[ISN] Clarke book cites management, info-sharing problems at DHS
InfoSec News
isn at c4i.org
Wed Mar 24 07:01:33 EST 2004
http://www.computerworld.com/securitytopics/security/story/0,10801,91561,00.html
[http://www.amazon.com/exec/obidos/ASIN/0743260244/c4iorg - WK]
News Story by Dan Verton
MARCH 23, 2004
COMPUTERWORLD
The Bush administration's homeland security strategy, including its
new emphasis on cybersecurity, is poorly managed and being held
hostage to decades-old cultural and turf battles, according to a new
book out this week by former White House adviser Richard Clarke.
Clarke's book, Against All Enemies, hit stores yesterday and caused an
immediate uproar in Washington. In it, Clarke accuses the Bush
administration of politicizing the war on terror and forcing a virtual
army of professional staffers to pull recalcitrant senior officials to
the realization that national threats had changed and required new
defenses.
Clarke ended a 30-year career in government last March as chairman of
the President's Critical Infrastructure Protection Board and the de
facto cybersecurity czar.
In 291 pages that describe detailed conversations and meetings with
the president and many of his key cabinet members, Clarke paints a
portrait of an administration so sidetracked by the idea of deposing
Saddam Hussein that many officials charged with setting up the new
Department of Homeland Security and improving information sharing
across agencies quit in frustration.
Even on Sept. 11, 2001, the ability of Clarke and other members of the
president's senior White House staff to communicate and direct a
response to the terrorist attacks was severely hampered by poor
communications, according to Clarke.
"The comms in this place are terrible," said Vice President Dick
Cheney, according to Clarke. He was referring to the East Wing bomb
shelter in the White House.
"Now you know why I wanted the money for a new bunker," replied
Clarke.
"I could not resist," he wrote later. "The President had canceled my
plans for a replacement facility."
The FBI under former director Louis Freeh also falls squarely in
Clarke's cross hairs for failing to take the issue of information
sharing and IT infrastructure seriously.
"The lack of computer support was a failure of the bureau's
leadership," wrote Clarke. "Local police departments throughout the
country had far more advanced data systems than the FBI. In New York,
I saw piles of terrorism files on the floor of the [FBI Joint
Terrorism Task Force]. There was only one low-paid file clerk there,
and he could not keep up with the volume of paper that was being
generated. There was no way for one agent to know what information
another agent had collected, even in the same office."
This was in "stark contrast to the CIA, NSA and the State Department,"

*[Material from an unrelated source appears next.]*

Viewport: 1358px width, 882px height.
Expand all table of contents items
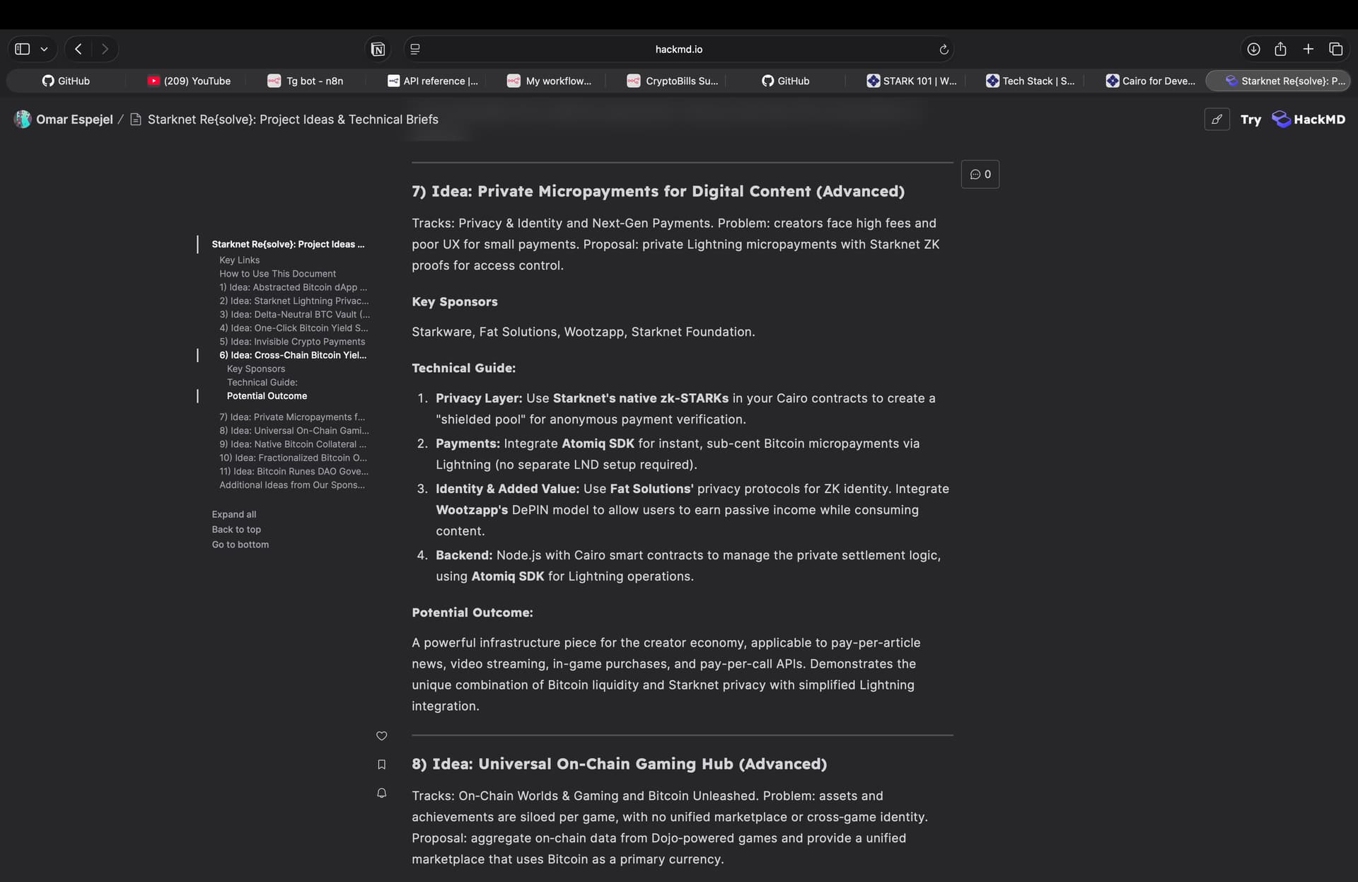[234, 514]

wrote Clarke, "which flooded my secure e-mail with over 100 detailed
reports every day."
Eventually, the volume of intelligence reporting became so great after
the terrorist attacks that Clarke established a threat subgroup
charged with tracking intelligence leads in a program made famous by
the television program Threat Matrix. Many people would be surprised
to learn, however, that the infamous threat matrix is nothing more
than an Excel spreadsheet, according to Clarke.
Clarke describes a conversation he had with a veteran FBI official who
likened the agency to an aircraft carrier. "It takes a long time to
stop going in one direction and turn around and go in another," the
official told Clarke.
Senior officials at the Department of Homeland Security are also
faulted for mishandling the massive merger of 22 federal agencies and
200,000 employees. Clarke calls Secretary of Homeland Security Tom
Ridge "at root a politician, not a manager nor a security expert."
Clarke claims that the administration downgraded the importance of
homeland security in favor of the war in Iraq, and in an interview
with Computerworld last week, Clarke said cybersecurity and
critical-infrastructure protection suffered the same fate.
"They've demoted the issue from a White House issue to being an issue
four or five levels down in the Department of Homeland Security," said
Clarke. Asked about the charges that his office succumbed to industry
pressure and at the last minute ripped the teeth out of the National
Strategy to Security Cyber Space, which Clarke released in February
2003 just before leaving government, Clarke called such claims "an
urban legend."
He doesn't address the national strategy in detail in his book but
does say that he and deputy Roger Cressey worked on the issue of
cybersecurity for a year "before quit[ting] the administration
altogether."
The creation of the DHS was flawed from the start, according to
Clarke. It should have been done in phases. Instead, dozens of
agencies were simultaneously merged into one in an effort that was the
equivalent of the AOL/Time Warner merger "multip[lied] by several
orders of magnitude."
Fixing the DHS will require the creation of a management cadre from
the best and the brightest of the civil service, military and private
sector, according to Clarke. The DHS must become a place where senior
managers want to work, he wrote, saying that it must become "the GE of
the government." Hiring bonuses may be needed, but creating a halo
effect costs money.
"Regrettably, the administration sought to do homeland security on the
cheap, telling Ridge that creating the new department has to be
'revenue neutral,' jargon for no new money to implement the largest
government reorganization in history," Clarke wrote.